Already saddled with a beleaguered offensive line that left Manning under frequent duress last Sunday night against the Dallas Cowboys, the Giants added injury to insult by placing starting center Jon Halapio on injured reserve after he suffered fractures in his lower leg and ankle in the third quarter of their seventh loss in eight games.
The Giants (0-2) replaced Halapio, who started six games at right guard in 2017, with 11-year veteran John Greco. Greco spent his first three seasons with the then-St. Louis Rams before playing six years with the Cleveland Browns prior to signing with the Giants last November.
Manning has been sacked eight times, six by the Cowboys in that 20-13 loss. The Giants have struggled to shift their offense out of neutral, ranking 28th in total yards (579), 29th in yards per play (4.5), and 30th in scoring (28 points). Still, in advance of the only meeting between winless teams on the NFL schedule this weekend, Manning expressed confidence that a smooth transition is afoot with the Giants visiting the Texans (0-2) on Sunday at NRG Stadium.
"Greco, he's a vet, he's been here," Manning said. "He came here last year; he's been here all training camp. We've worked together, we've gotten snaps throughout training camp so that shouldn't be a problem. He knows what's going on.
"We've met this week and talked a bunch on calls and making sure we're seeing the same thing and hearing things the same way."
Despite featuring a defense that has performed decently in road losses at New England and Tennessee, the Texans aren't in a position to enter their home opener brimming with confidence over the Giants' struggles. The Cowboys might have offered a blueprint for harassing Manning, but the Texans are mired in an eight-game skid and continue to find ways to lose, whether by untimely penalties or deflating turnovers, namely from quarterback Deshaun Watson.
"Obviously, Dallas did a good job in that game of getting to the quarterback," Texans coach Bill O'Brien said. "We've got to make sure that No. 1, we stop the run. That's our deal every week. Then, when they drop back to pass, we've got to spin the dial. I think that's the big thing, too.
"Part of that is every week, getting pressure on the quarterback. How you do that is another ball of wax but I think that's all part of what we're trying to do this week."
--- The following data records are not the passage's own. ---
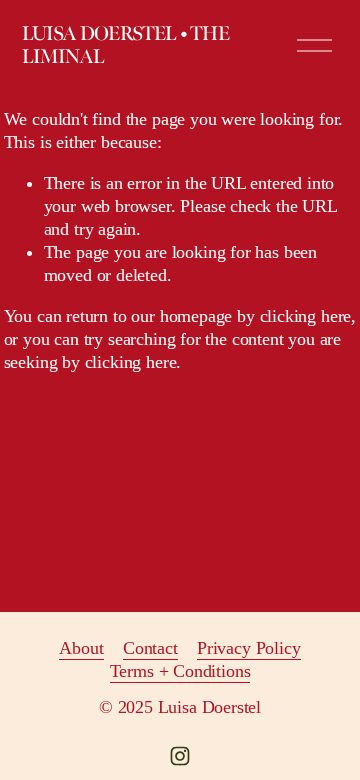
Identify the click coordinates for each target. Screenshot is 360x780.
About (81, 648)
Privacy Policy (249, 648)
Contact (150, 648)
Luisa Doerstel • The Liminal (125, 45)
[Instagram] (180, 756)
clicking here (306, 316)
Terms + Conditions (180, 671)
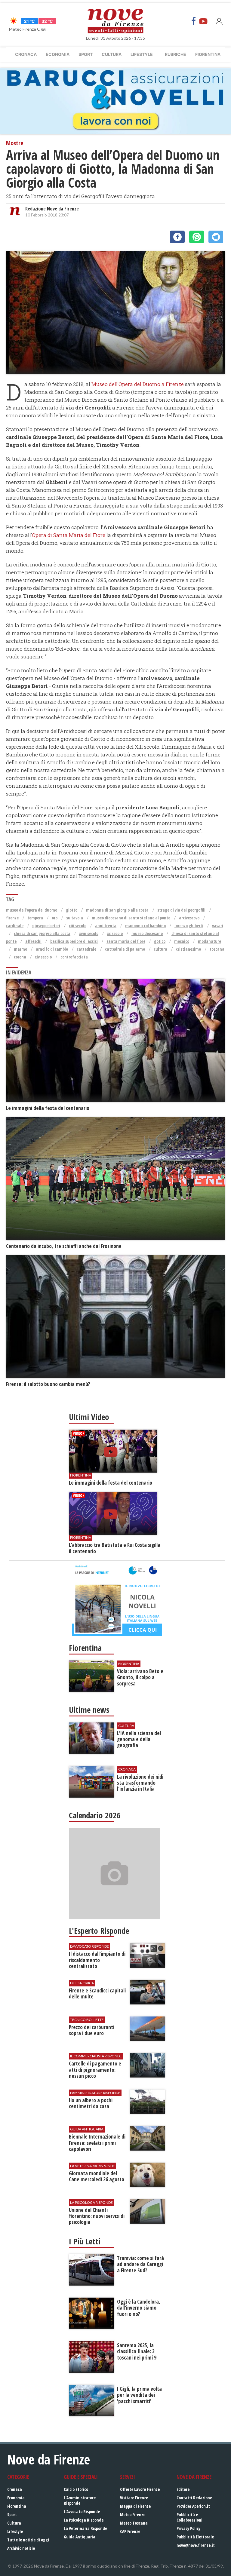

Watson is just two games into his return from an ACL repair that cut short his dynamic rookie season. Reconciling that fact and his unsurprisingly spotty play against outsized expectations has been a challenge for most everyone, Watson included. He bristled at questions concerning the Texans' poor start after their 20-17 loss to the Titans and didn't appear to soften his stance days later when asked to assess his three turnovers, including two end-zone interceptions.
With just eight starts on his ledger, Watson still needs time to mature. That process can sometimes be painstaking.
"I don't have no regret from throwing those," Watson said. "You live and you learn, shot plays, throwing it to my guy, try to give him a chance. The other team made plays. They get paid just like we do, they're professional athletes, so we'll continue to do what we do and whatever OB (O'Brien) asks me to do."